Unlike the deadly outbreak of violence in 2005, the turmoil — which has led to public transportation shutdowns, concert cancelations and armored vehicles being deployed across the country — can be documented in real time, shared online and seen by tens of thousands on social media platforms such as TikTok, Snapchat and Twitter. 

That online phenomenon is worrying France’s political leaders, who have been scurrying to find solutions as the unrest shows no sign of fizzling out.

“We’ve seen violent gatherings organized on several [social media platforms] — but also a kind of mimicry of violence,” French President Emmanuel Macron said Friday after a government crisis meeting. He accused younger rioters of exiting reality and “living the video games that have intoxicated them.”

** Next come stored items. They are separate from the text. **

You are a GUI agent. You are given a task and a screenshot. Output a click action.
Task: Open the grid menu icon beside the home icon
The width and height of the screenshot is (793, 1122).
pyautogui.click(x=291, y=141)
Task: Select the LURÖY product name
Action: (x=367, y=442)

The French president wants tech companies to delete violent content and provide law enforcement with the identity of protesters who use social media to stoke — and exacerbate — the disorder. “I expect these platforms to be responsible,” he said. 

According to research by France’s most-watched news channel BFM, TikTok and Snapchat were flooded Friday morning with videos from the rioting and looting across France. On TikTok, hashtags linked to the riots were pushed by the platform’s algorithm. Police officials also told BFM some protesters coordinate and communicate in real time through messaging services on WhatsApp and Telegram via online tools that did not exist in 2005, when riots left hundreds of public buildings damaged and thousands of cars burned.

The government is scheduled to meet with social media platforms Friday evening, where company executives will be pressed to cooperate.

Some, however, say social media platforms are unfairly blamed by grandstanding politicians who should focus their attention elsewhere.

On Friday, the U.N.’s human rights office weighed in, saying France needs to address “issues of racism and discrimination in law enforcement,” referring to the killing of the teenager.

Tech has long been used to coordinate demonstrations and protests, political communications expert Philippe Moreau Chevrolet told POLITICO, adding that the government would be “terribly out of touch” to respond to the crisis by focusing on tech companies and video games.

“Text messages used to be accused [of facilitating riots], now it’s social networks. Yellow Vests protests were blamed on Facebook,” Moreau Chevrolet said.

Two sides of the coin

But the role of online platforms goes beyond showcasing fires and looting, and helping rioters get organized. This week’s violent unrest began with a video that was, of course, posted on social media.

“There’s clearly been a change, with more and more people adopting the reflex of filming the police. Above all, the activists’ community is now able to quickly and widely circulate the videos,” said Magda Boutros, a sociology scholar at the University of Washington who studied activism against police violence in France.

When a police officer shot and killed Nahel M. (the name by which he has been identified publicly) on Tuesday, media reports originally relied on law enforcement sources claiming a driver threatened the police officer’s life. But a video, filmed by a bystander and posted on Twitter, showed a different story: Two cops stood next to a car and one shot the driver at close range.

Another recent incident (crucially, not filmed) showed the power of social media to hold violent police officers accountable and the ability to set a country on fire — or not.

Two weeks ago, a teenager died in similar circumstances as Nahel M. in the Charente region of western France. The young man was reportedly shot dead by a police officer for refusing to comply.

That went relatively unnoticed, explained former French MP Thomas Mesnier, because Charente is in a more remote area compared to the dense banlieues of the French capital.

It also went unnoticed, Mesnier said, because “there was no video that went viral on social networks, participating in and reinforcing people’s emotions and sense of dread.”

Elisa Bertholomey contributed reporting.